My Dad and I shared a great love for UGA football and he was more than happy to provide little extras that didn’t cost much, but they are still cherished possessions. I have several coke bottles, I have spiral bound notebooks with the old dawg with the baseball hat on his head, but my most cherished possession that my Dad purchased is a 33 1/3 album from NAPA auto parts stores that celebrated the magical 1980-81 season. I still play it from time to time and the memories of my Dad and I watching games together is as vivid as ever. The title of my Dawgography is the lyric of my favorite cut on this album. I even remember watching Dan Marino break my heart and bring me to tears, I’m talking the large boo hoo tears, in the Sugar Bowl in 83.
I have to give credit to another radio man for even more of my earliest football, and therefore Bulldog memories. Every Saturday meant I had to be tuned in to the local Bulldog network affiliate and an hour before the pregame show started, unless we played a late game and that meant at 10 a.m., for my weekly dose of “Leonard’s Losers”. Leonard Postoastie and Percy Peabody were my boyhood friends and idols too, they just never knew it. To hear them prognosticate on the weeks games and seemingly always pick whoever played UGA as the loser was a thrill and a chuckle every Saturday.
As I got older and graduated from high school, I was also blessed to get a job with my Mom’s former basketball coach who was, at the time I graduated, now a highly successful insurance agent. I started my employment there and was quizzed by the office manager about my UGA knowledge. He said, “Who is Wally Butts?” I had no idea. He replied “Don’t EVER say you don’t know who that is. He was coach to the man you now work for”. I was employed by a Bulldog! That was a thrill in itself. As the weeks past, football season rolled around and talk around the office quickly turned to how great it was to be in Sanford Stadium on a Saturday and how many Saturdays the boss would be out of the office. He described Sanford to me in detail, thinking the entire time that I knew exactly what he was describing. I had never been to a game in my life. When he found out, he said “you are going to a game this year and using my tickets. Homecoming is against Vanderbilt and you will be in the stadium that day”. UGA and Vandy, homecoming it was my first game, I was sitting on the North side on the west 40 yard line all the way back against the wall of the lower bowl. The Red and Black prevailed and I was more in love with the University of Georgia than ever. I continued my education at a couple of two year schools and then applied to UGA.
I was accepted to UGA and spent more than a few years there.
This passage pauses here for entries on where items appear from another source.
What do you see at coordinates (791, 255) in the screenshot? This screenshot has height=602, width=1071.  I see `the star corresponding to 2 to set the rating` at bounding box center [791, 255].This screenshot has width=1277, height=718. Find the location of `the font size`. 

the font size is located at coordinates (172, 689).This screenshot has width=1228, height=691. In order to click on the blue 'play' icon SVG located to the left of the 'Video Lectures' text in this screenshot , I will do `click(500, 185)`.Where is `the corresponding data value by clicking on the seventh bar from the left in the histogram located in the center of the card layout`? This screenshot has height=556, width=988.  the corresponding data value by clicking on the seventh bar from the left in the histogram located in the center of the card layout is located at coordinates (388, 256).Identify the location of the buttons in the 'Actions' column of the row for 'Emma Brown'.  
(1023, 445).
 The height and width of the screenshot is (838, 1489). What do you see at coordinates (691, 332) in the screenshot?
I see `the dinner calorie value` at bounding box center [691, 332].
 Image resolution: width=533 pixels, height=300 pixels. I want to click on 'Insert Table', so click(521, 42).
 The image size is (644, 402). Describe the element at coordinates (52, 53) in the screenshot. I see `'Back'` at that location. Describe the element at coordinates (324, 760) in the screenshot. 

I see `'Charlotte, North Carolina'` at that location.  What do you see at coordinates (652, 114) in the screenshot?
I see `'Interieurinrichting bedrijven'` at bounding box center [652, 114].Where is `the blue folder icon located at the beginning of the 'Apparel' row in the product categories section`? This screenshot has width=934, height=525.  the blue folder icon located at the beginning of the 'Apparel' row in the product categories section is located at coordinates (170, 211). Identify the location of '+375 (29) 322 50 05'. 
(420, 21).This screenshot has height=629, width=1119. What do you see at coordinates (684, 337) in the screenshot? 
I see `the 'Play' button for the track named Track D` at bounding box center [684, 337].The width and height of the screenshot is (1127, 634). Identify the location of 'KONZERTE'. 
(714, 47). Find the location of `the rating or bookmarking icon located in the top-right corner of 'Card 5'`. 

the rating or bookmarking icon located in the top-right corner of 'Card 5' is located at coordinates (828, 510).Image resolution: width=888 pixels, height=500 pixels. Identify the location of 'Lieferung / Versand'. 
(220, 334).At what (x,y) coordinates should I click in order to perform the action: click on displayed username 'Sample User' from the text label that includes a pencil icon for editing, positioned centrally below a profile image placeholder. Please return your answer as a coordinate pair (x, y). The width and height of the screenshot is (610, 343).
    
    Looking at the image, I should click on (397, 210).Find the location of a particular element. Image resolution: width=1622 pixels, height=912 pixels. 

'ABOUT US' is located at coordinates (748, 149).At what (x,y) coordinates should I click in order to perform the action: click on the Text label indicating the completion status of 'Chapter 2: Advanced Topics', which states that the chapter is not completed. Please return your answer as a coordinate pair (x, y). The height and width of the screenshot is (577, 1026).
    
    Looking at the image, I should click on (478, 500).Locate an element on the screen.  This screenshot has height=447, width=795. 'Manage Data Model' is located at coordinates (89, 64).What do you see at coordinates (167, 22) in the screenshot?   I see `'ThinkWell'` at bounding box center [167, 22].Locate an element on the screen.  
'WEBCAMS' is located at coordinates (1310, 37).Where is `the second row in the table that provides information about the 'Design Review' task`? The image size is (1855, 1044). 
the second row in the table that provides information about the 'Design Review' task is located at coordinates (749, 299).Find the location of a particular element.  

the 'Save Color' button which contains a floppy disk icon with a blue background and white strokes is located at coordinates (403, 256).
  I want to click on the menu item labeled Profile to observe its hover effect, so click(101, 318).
Working full time and going to school is difficult and I had a lot of other things in my head due to the passing of my Dad when I was 15. UGA was amazing to me. I had classes with Eric Zeier, Hines Ward, and LaKeisha Frett (who used to save me a seat on the bus everyday). Student tickets were great, the trip to Jax was great, and the matriculation was a great ride too.
I have been made fun of for my fanaticism. I was teary eyed when Vince Dooley retired, I was also envious of an older friend of mine who attended the game and as Coach passed by her car on his way out of the stadium and touched her car. Silly? Yes. Is that me? Definitely. I DO throw things around the room and have been known to boo officials from my recliner. I have been known to scream for the firing of defensive coordinators in the middle of an SEC championship game. I do bark with the crowd on a regular basis. Some of these things have caused my more laid back son to watch the game from a different location on occasion.
I may not have actually been Bulldog born and Bulldog bred, neither of my parents attended UGA, neither graduated from college, but I have taken ownership of my Bulldog nation citizenship and when I die I will be Bulldog dead.